What the task requires:
Lines below starting with the line with "О защите конкуренции (53, 1527)" and going on through the line with "О персональных данных (58, 1672)" must be output exactly; the rest of the records must be left out.

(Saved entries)
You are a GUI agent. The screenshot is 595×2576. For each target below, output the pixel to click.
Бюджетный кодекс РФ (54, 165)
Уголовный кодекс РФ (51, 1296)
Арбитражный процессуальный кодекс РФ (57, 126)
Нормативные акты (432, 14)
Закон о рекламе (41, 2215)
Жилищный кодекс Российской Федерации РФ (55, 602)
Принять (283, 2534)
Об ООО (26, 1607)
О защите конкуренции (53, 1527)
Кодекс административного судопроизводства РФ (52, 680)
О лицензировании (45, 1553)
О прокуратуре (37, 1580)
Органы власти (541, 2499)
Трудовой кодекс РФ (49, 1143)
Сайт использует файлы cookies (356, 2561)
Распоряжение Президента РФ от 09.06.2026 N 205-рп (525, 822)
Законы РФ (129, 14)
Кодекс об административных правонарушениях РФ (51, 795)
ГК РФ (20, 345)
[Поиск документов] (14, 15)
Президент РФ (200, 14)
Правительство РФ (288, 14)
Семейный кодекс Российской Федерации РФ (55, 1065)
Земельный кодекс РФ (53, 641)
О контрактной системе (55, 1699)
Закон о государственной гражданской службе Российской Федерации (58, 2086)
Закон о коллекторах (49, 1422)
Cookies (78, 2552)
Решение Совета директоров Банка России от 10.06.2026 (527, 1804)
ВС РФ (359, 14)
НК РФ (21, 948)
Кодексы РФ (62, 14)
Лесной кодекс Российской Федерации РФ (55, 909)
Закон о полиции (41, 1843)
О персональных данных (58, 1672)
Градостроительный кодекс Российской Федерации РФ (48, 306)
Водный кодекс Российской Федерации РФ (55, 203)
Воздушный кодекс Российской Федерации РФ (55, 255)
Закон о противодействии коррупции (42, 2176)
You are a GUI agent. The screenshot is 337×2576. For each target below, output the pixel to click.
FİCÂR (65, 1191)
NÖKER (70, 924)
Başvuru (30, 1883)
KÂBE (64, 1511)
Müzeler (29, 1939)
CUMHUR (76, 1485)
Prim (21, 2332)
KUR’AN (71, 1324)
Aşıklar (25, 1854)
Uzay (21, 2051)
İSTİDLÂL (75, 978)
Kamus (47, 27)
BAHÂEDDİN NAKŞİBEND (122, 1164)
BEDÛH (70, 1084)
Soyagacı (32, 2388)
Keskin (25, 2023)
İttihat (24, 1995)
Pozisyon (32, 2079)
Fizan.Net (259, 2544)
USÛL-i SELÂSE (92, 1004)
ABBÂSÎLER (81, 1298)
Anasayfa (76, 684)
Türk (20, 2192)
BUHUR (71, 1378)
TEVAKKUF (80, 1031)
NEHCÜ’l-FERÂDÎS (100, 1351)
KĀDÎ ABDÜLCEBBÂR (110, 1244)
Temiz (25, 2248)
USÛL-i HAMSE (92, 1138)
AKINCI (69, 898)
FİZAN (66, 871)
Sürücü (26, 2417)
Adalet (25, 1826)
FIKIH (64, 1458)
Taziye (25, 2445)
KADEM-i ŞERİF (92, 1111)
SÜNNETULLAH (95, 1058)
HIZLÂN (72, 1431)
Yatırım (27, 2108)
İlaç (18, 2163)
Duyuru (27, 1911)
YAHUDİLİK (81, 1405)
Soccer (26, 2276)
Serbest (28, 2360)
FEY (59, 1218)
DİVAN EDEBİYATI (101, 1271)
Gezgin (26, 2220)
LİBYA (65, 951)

Your solution:
О защите конкуренции (53, 1527)
Кодекс административного судопроизводства РФ (52, 680)
О лицензировании (45, 1553)
О прокуратуре (37, 1580)
Органы власти (541, 2499)
Трудовой кодекс РФ (49, 1143)
Сайт использует файлы cookies (356, 2561)
Распоряжение Президента РФ от 09.06.2026 N 205-рп (525, 822)
Законы РФ (129, 14)
Кодекс об административных правонарушениях РФ (51, 795)
ГК РФ (20, 345)
[Поиск документов] (14, 15)
Президент РФ (200, 14)
Правительство РФ (288, 14)
Семейный кодекс Российской Федерации РФ (55, 1065)
Земельный кодекс РФ (53, 641)
О контрактной системе (55, 1699)
Закон о государственной гражданской службе Российской Федерации (58, 2086)
Закон о коллекторах (49, 1422)
Cookies (78, 2552)
Решение Совета директоров Банка России от 10.06.2026 (527, 1804)
ВС РФ (359, 14)
НК РФ (21, 948)
Кодексы РФ (62, 14)
Лесной кодекс Российской Федерации РФ (55, 909)
Закон о полиции (41, 1843)
О персональных данных (58, 1672)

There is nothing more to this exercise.